The stowaway creature removes a section of wiring from the cockpit and impersonates it, in order to hide. It then psychically examines the minds of the humans and other organisms on the ship and is increasingly disturbed by their chaotic, conflicting existence as individuals. It is revolted by the fact that they show selfishness and competition, instead of altruism and cooperation. The creature is greatly saddened by being disconnected from the planetary consciousness, but takes solace in the fact that it will soon perform its mission and join with all life on Earth. The invasion is thwarted however, when the stowaway is accidentally killed after the research ship lands on Earth; the wiring it was impersonating controlled the ship's airlock doors, and it was incinerated when they were activated.

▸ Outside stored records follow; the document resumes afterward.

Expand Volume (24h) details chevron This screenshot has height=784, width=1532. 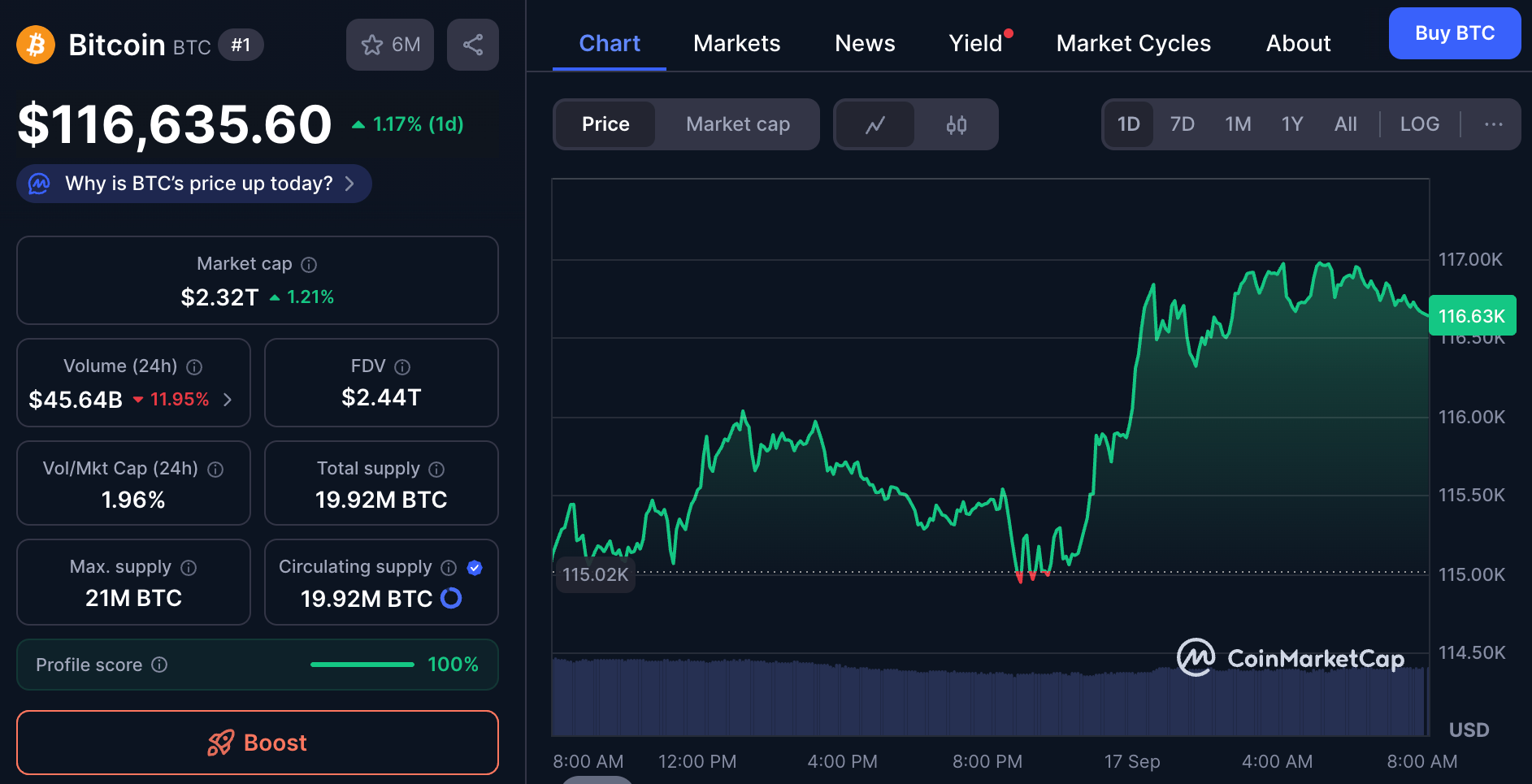click(x=228, y=399)
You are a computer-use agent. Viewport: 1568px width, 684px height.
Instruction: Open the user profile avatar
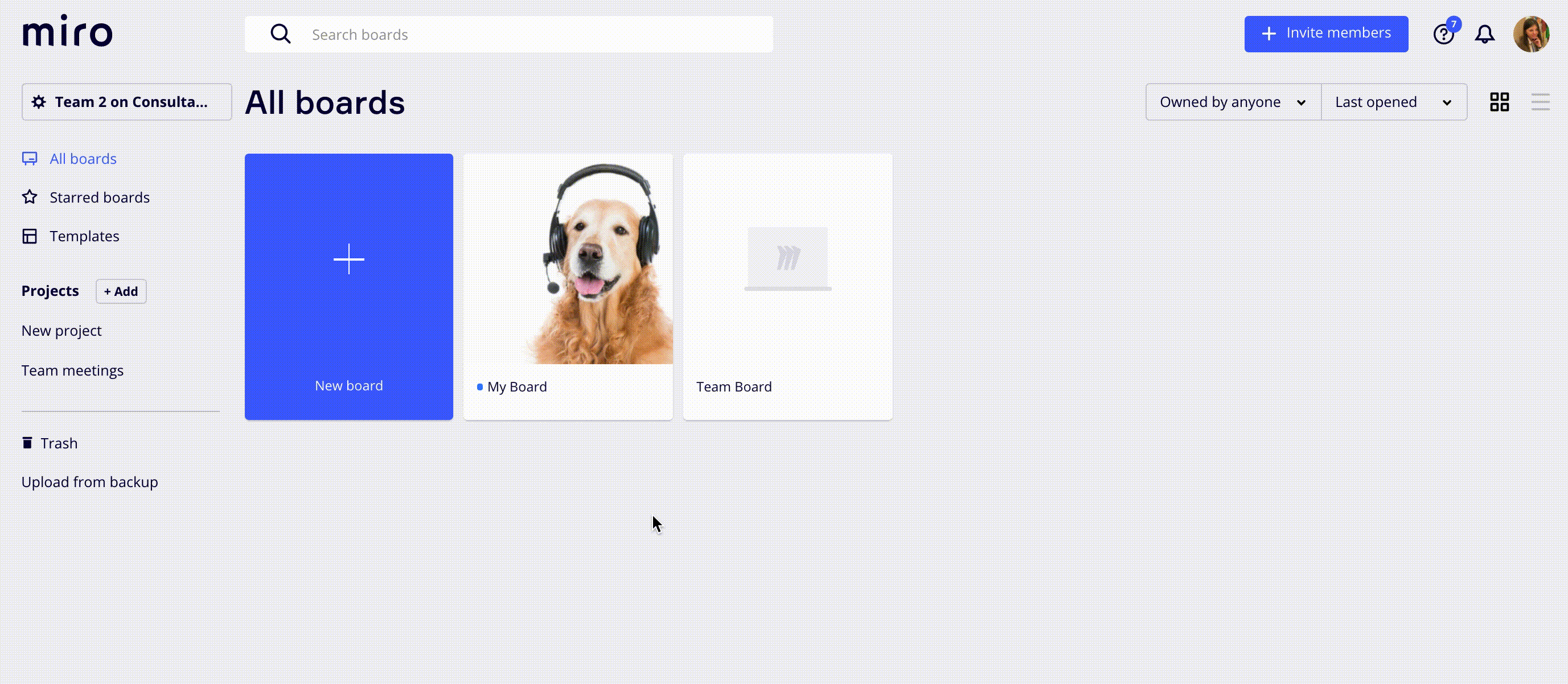1531,34
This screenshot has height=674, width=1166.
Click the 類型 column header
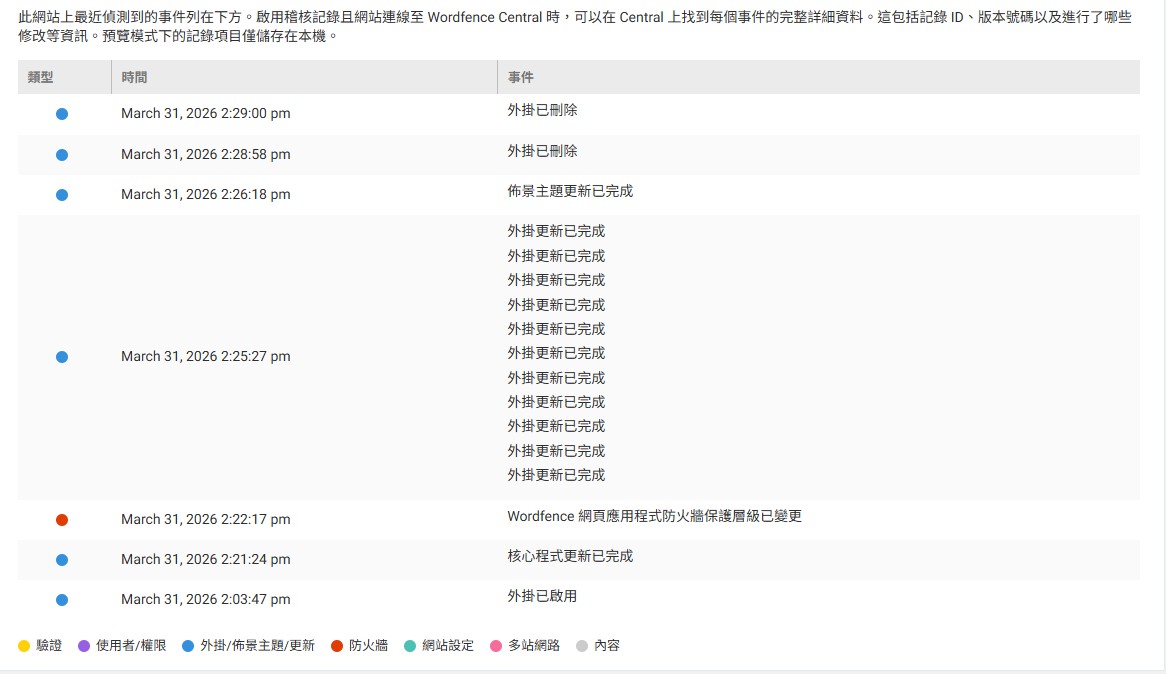[40, 77]

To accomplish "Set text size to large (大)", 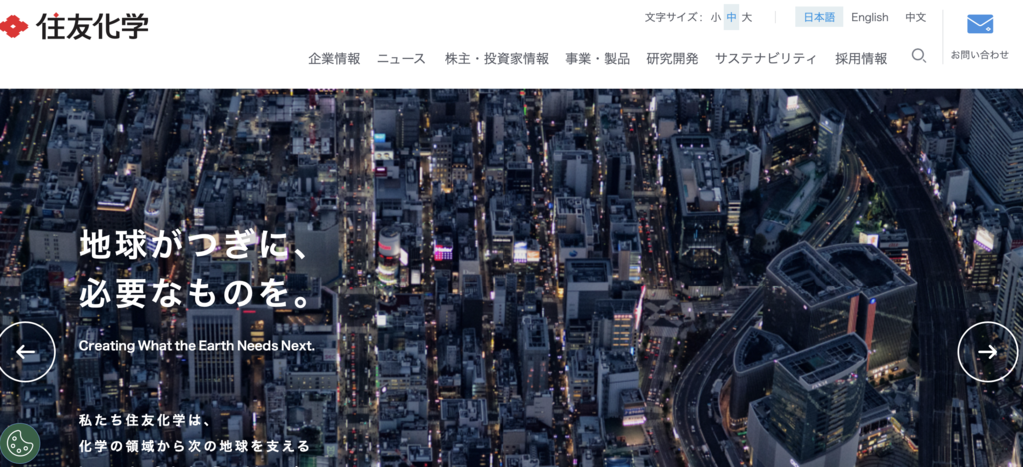I will (747, 17).
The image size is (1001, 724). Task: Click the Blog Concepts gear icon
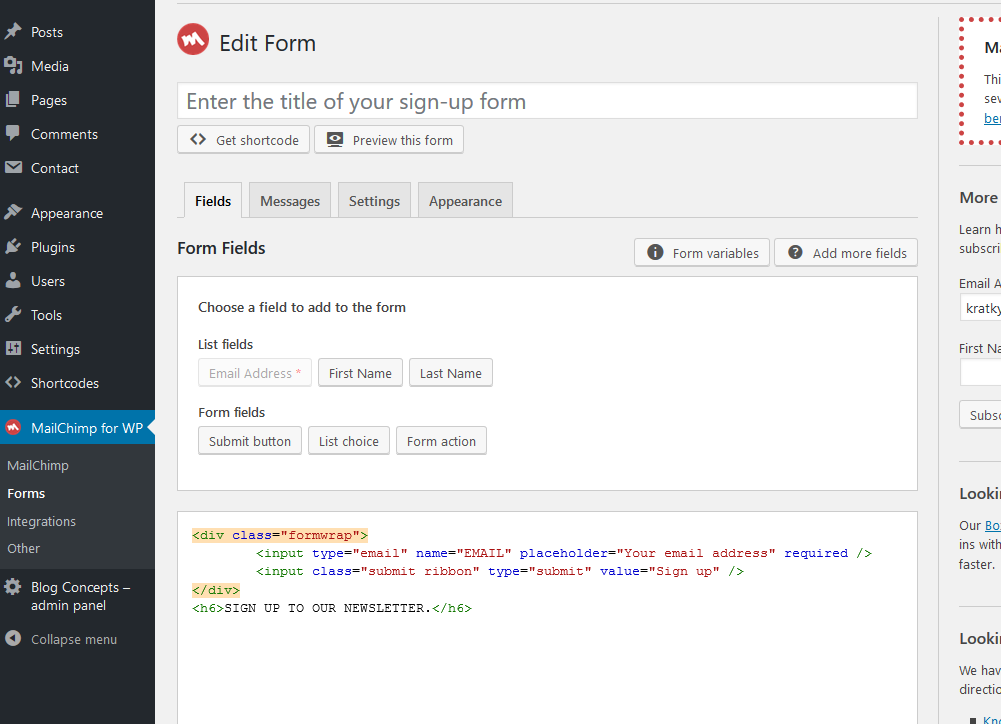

The ship's scientist, aware of the potential threat from Saybrook's Planet, is relieved to return to the anarchy that is Earth.

==Critical response==
Science fiction author and critic Damon Knight wrote:

"Misbegotten Missionary"...poses a difficult problem, develops it with skill, and solves it, regrettably, by accident; what disappoints me more in the story, which might have been a great one, is that it also suggests a very delicate problem of values, and not only does not solve it — I'll admit this would be too much to ask — but leaves it entirely out of account.

==Story notes==
Asimov notes in the introduction that this story was (unintentionally) a reworking of the theme from Who Goes There? by John W. Campbell.

"Green Patches" was later included in an early Foundation Series timeline that was published in Thrilling Wonder Stories along with the story The Portable Star.

Asimov returned to the theme of a unified planetary consciousness in his novels Foundation's Edge, Foundation and Earth, and Nemesis.